0
votes

I have this code and almost all of the transformations use withColumn function which returns a data frame. I convert the dataframe returned from preProcessing to Dataset using as[Recipe] but since all the functions return dataframe using .as over and over doesn't make sense.

So my question is what's the use case of DataSet[U] over Dataset[Row]/DataFrame? And is it worth using Dataset in my case as with each transformation(with column) the schema changes?

case class Recipe(
    name: String,
    ingredients: String,
    url: String,
    image: String,
    cookTime: String,
    recipeYield: String,
    datePublished: DateType,
    prepTime: String,
    description: String
)

private def preProcessing[T](spark: SparkSession, data: DataFrame): DataFrame = {
    data
      .transform(lowerCaseColumn("ingredients"))
      .transform(lowerCaseColumn("name"))
      .transform(covertStringToDate("datePublished"))
  }

private def transform[T](
      spark: SparkSession,
      data: Dataset[Recipe]
  ): DataFrame = {
    data
      .transform(filterRecipesWithBeef())
      .persist(StorageLevel.MEMORY_AND_DISK_SER)
      .transform(covertRecipeTimeColToMinutes("cookTime"))
      .transform(covertRecipeTimeColToMinutes("prepTime"))
      .transform(calculateTotalCookingTime())
      .transform(calculateRecipeDifficulty())
      .transform(calculateAvgCookingtimeByDifficulty())
  }
2

2 Answers

2
votes

Consider DataFrame as an alias for a collection of generic objects Dataset[Row], where a Row is a generic untyped JVM object. Dataset, by contrast, is a collection of strongly-typed JVM objects, dictated by a case class you define in Scala. That means that Dataset[T] has syntax errors and analysis errors shown at compile-time

1
votes

Datasets are imho work in progress. Indeed type safety and compile time errors as stated in the first answer and elsewhere in blogs, but with 2.x - may be in v3.x different, there are many issues to consider. E.g.

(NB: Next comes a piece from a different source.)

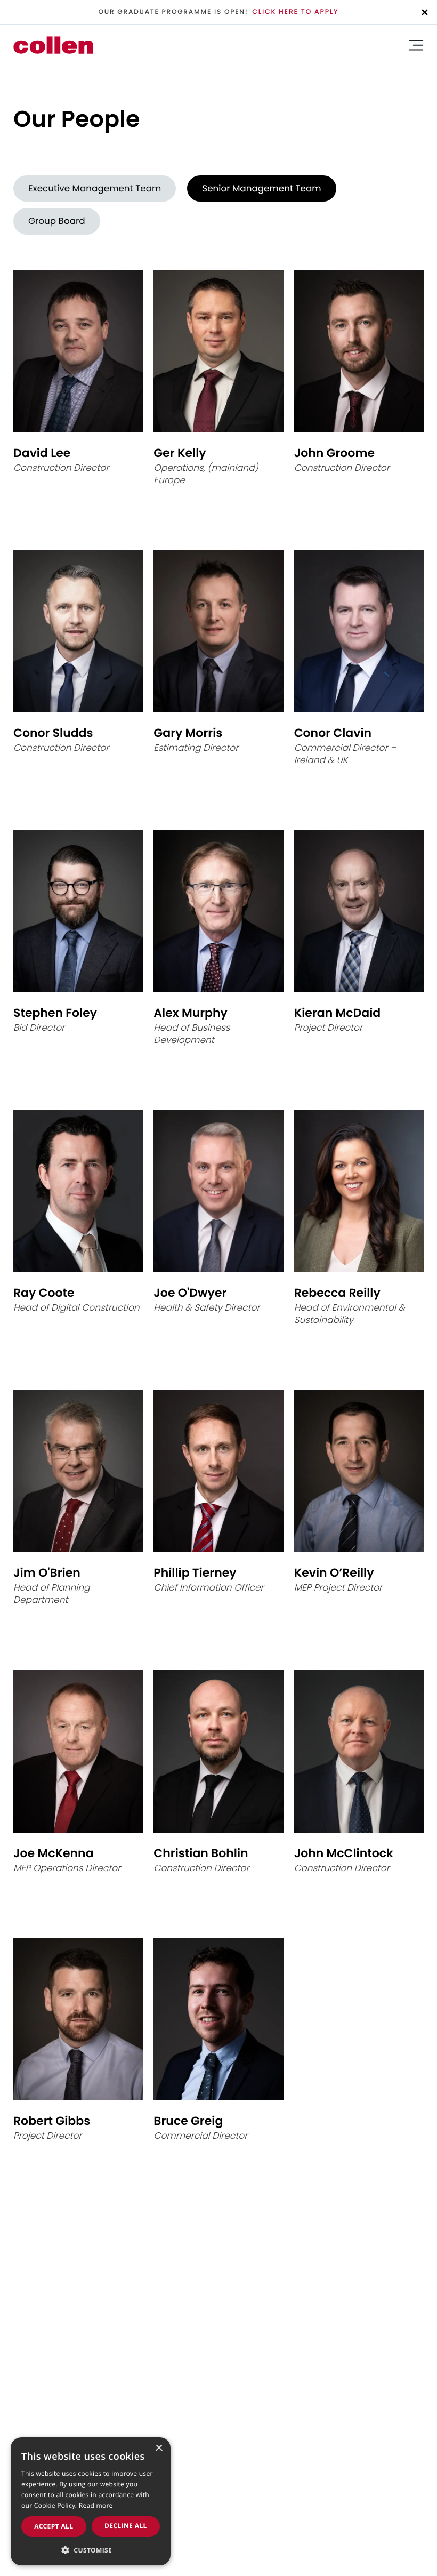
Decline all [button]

  • There are untyped DF functions that do not extend to DSs.

  • What about grouping by, aggregations, etc.? Names are lost.

  • JSON flexible schemas?

I am an architect, but noted during a stint as Data Engineer, that usage of datasets was not as easy as touted. DFs for moment still more practical. I had a quick scan of Spark 3 but could not note any drastic changes. I looked at two items but could not find anything to obviate my comments here (yet).